- [Goal] Lay out the data below as a JSON list of strings, with one string for each line and any blank lines skipped.

--- Data entries ---

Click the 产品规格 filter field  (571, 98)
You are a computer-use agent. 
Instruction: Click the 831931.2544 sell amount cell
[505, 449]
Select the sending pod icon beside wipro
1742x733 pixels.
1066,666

---

- [Solved problem]
[
  "Click the 产品规格 filter field  (571, 98)",
  "You are a computer-use agent. ",
  "Instruction: Click the 831931.2544 sell amount cell",
  "[505, 449]",
  "Select the sending pod icon beside wipro",
  "1742x733 pixels.",
  "1066,666"
]